* _Selected passage_:
= = = = = = =

BASE_URL = os.environ.get("CRAWL4AI_BASE_URL", "http://localhost:11235")
# First, obtain a token (replace with actual token for a real protected setup)
# For this example, we'll use a placeholder. If API_TOKEN is set in env, it will be used.
# If not, and the endpoint is truly protected, this will fail.
# API_TOKEN = "your_manually_obtained_token_or_from_previous_step"

headers = get_headers() # Uses API_TOKEN from environment if set

md_payload = {"url": "https://example.com"}
try:
    response = requests.post(f"{BASE_URL}/md", json=md_payload, headers=headers)
    if response.status_code == 200:
        print("Successfully accessed protected /md endpoint.")
        print(json.dumps(response.json(), indent=2, ensure_ascii=False)[:500] + "...")

= = = = = = =

* _Aim 1_:
Decide whether each statement below agrees with the code snippet above, answering yes or no and quoting the exact words of the snippet that settle it.
(a) If CRAWL4AI_BASE_URL is not set, the base URL defaults to http://localhost:11235.
(b) The snippet sends a GET request to the /md endpoint.
(c) The payload sent to the endpoint contains the URL https://example.com.

= = = = = = =

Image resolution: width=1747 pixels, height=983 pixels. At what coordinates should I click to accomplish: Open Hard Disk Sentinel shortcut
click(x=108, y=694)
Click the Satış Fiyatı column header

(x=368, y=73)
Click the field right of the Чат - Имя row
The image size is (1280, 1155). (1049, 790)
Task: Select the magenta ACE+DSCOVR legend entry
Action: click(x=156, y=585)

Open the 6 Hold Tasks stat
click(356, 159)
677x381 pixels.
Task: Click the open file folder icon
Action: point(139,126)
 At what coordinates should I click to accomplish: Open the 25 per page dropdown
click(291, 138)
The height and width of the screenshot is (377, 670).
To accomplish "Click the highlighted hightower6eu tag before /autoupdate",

= = = = = = =

* _Aim 2_:
Return, unchanged, the lines of the rows from the one containing "Click the Satış Fiyatı column header" through the end of the rows, both ends included.

* _Worked solution 1_:
(a) Yes: "os.environ.get("CRAWL4AI_BASE_URL", "http://localhost:11235")"
(b) No: "requests.post(f"{BASE_URL}/md", json=md_payload, headers=headers)"
(c) Yes: "md_payload = {"url": "https://example.com"}"

* _Worked solution 2_:
Click the Satış Fiyatı column header

(x=368, y=73)
Click the field right of the Чат - Имя row
The image size is (1280, 1155). (1049, 790)
Task: Select the magenta ACE+DSCOVR legend entry
Action: click(x=156, y=585)

Open the 6 Hold Tasks stat
click(356, 159)
677x381 pixels.
Task: Click the open file folder icon
Action: point(139,126)
 At what coordinates should I click to accomplish: Open the 25 per page dropdown
click(291, 138)
The height and width of the screenshot is (377, 670).
To accomplish "Click the highlighted hightower6eu tag before /autoupdate",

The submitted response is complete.